**DATA SUPPLIED**.

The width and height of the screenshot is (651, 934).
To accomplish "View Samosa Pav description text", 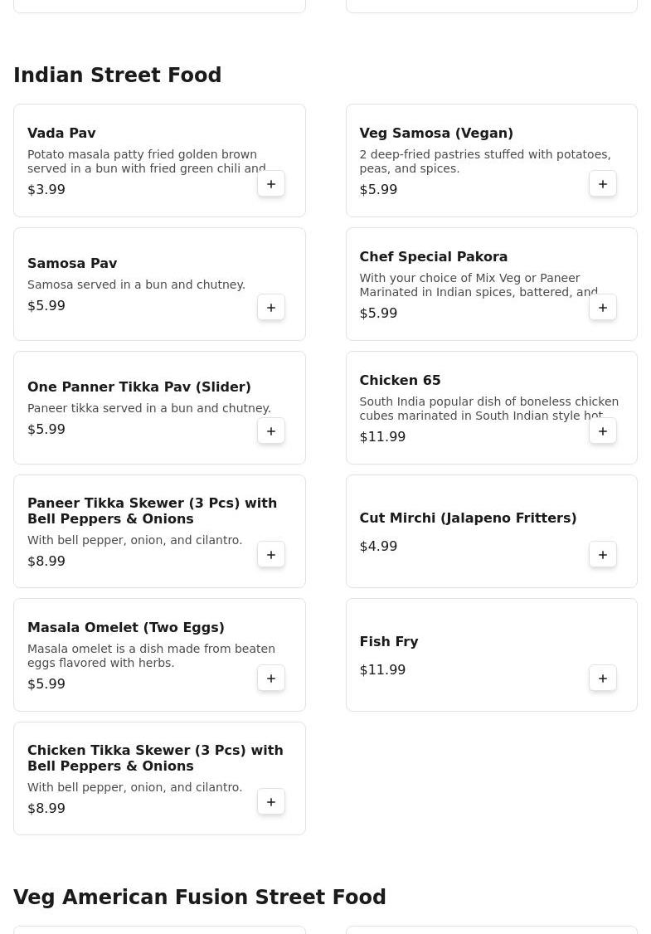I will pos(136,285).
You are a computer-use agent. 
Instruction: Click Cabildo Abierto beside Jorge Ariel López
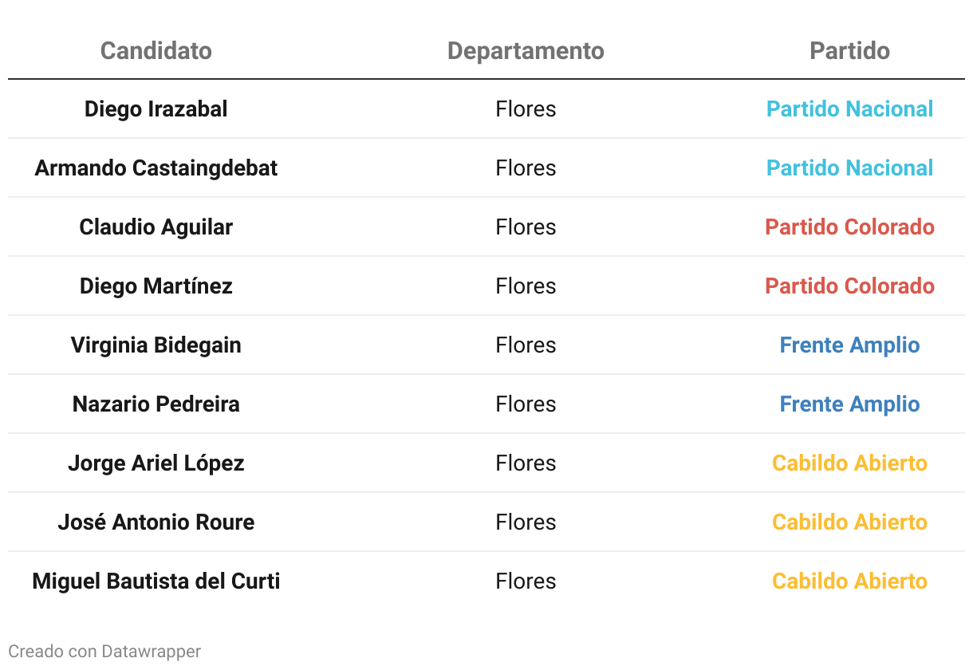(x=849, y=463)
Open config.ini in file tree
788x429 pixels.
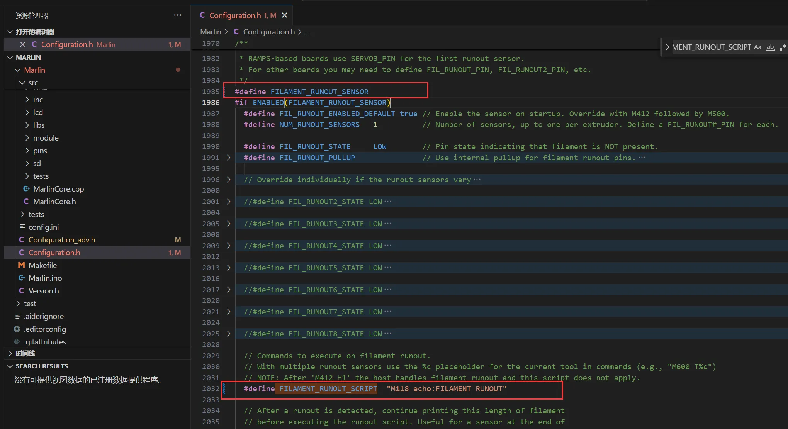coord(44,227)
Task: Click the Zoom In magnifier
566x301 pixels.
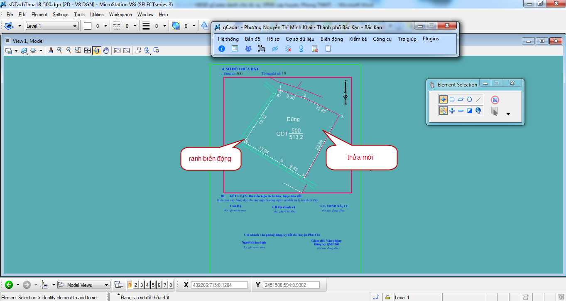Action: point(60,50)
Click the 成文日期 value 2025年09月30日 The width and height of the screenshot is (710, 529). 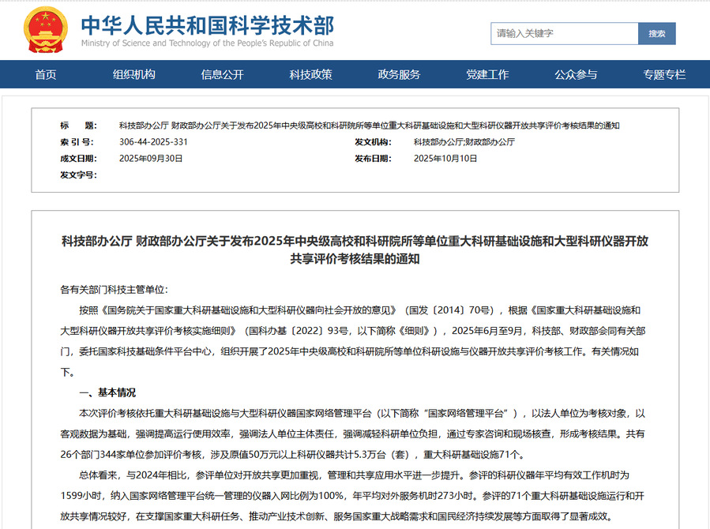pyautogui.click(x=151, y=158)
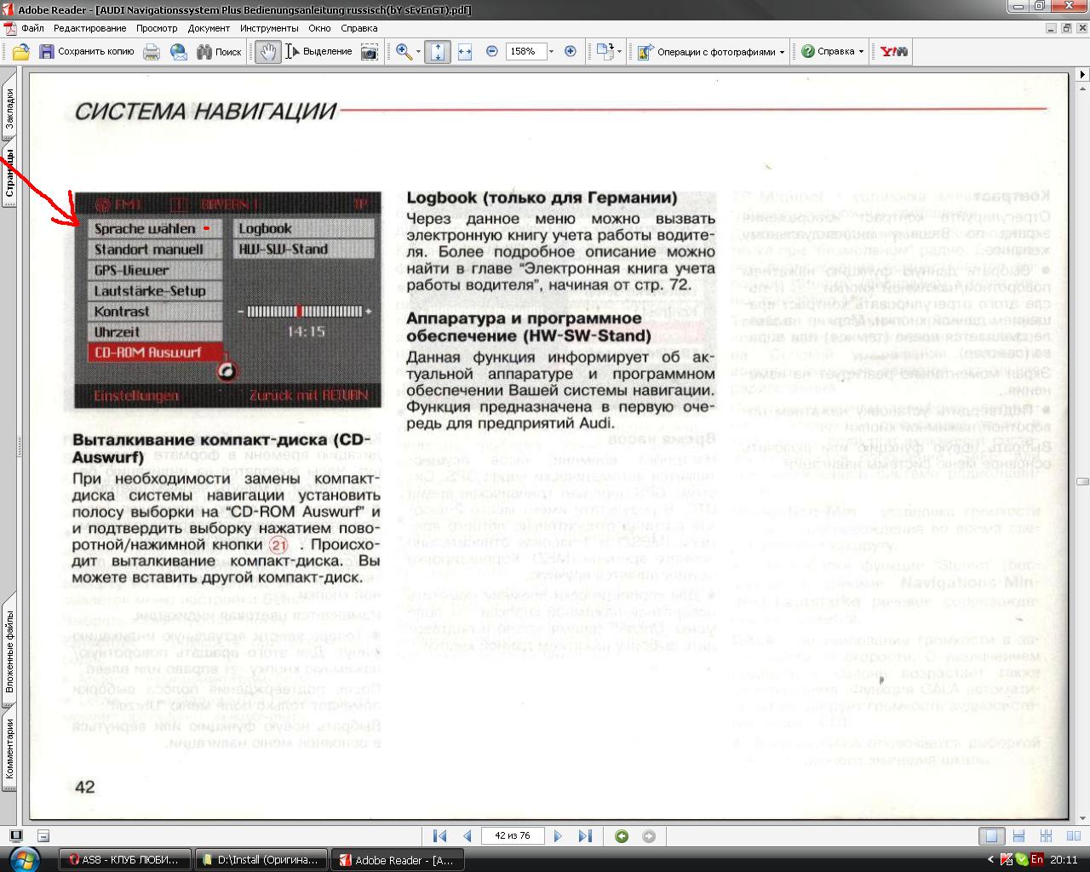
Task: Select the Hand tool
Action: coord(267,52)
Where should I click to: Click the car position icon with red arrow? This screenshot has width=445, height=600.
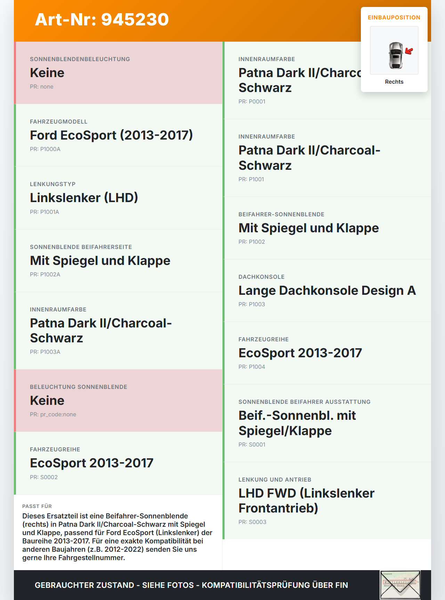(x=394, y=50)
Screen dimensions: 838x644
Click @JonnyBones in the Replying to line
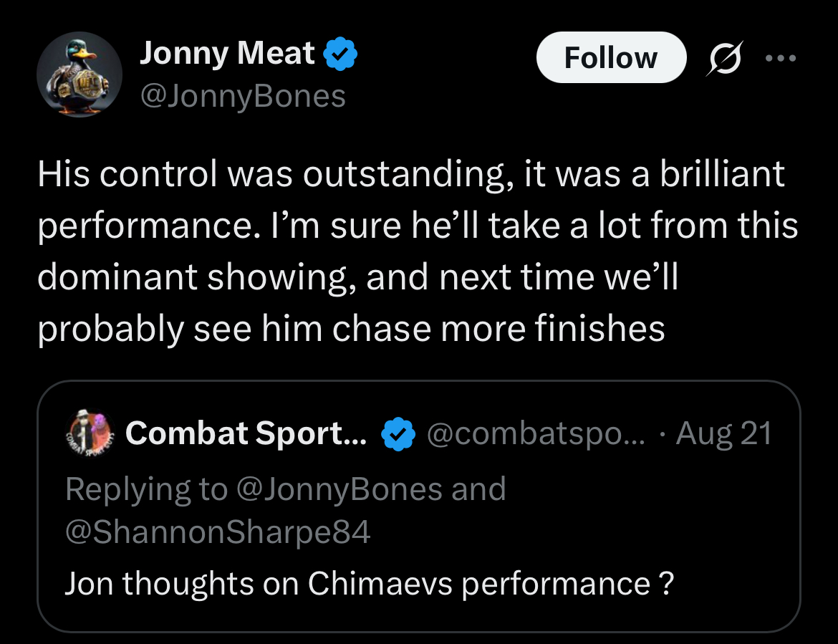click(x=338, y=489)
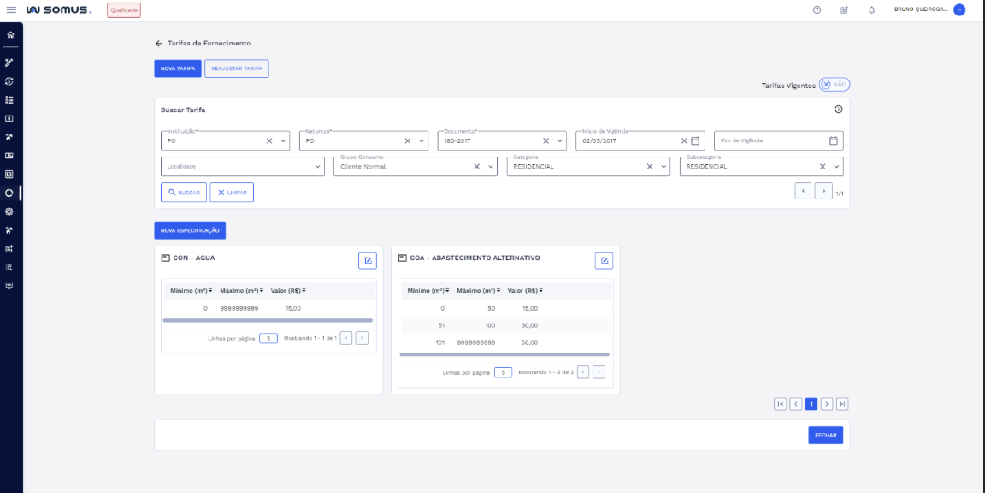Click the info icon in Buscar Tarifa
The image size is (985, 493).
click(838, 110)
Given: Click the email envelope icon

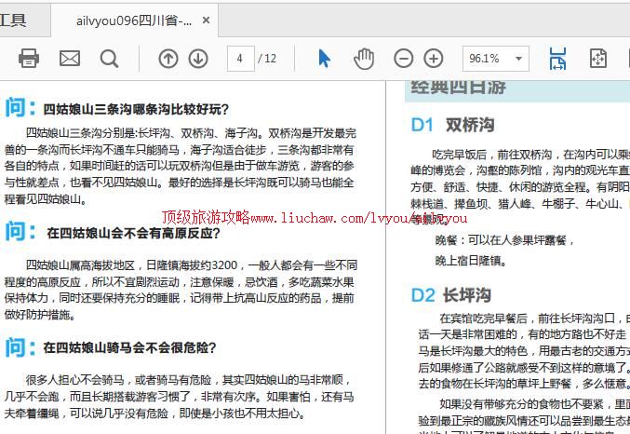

**CHALLENGE**. Copy the records verbatim from the line containing "Where should I" through the end of the records, leaving out the pictures.

**EXERCISE OUTPUT**.
Where should I click to: Click the car position icon with red arrow? This screenshot has width=445, height=600.
(x=394, y=50)
Screen dimensions: 838x644
Click @JonnyBones in the Replying to line
click(x=338, y=489)
Click the info icon in Buscar Tarifa
The image size is (985, 493).
click(838, 110)
Given: Click the email envelope icon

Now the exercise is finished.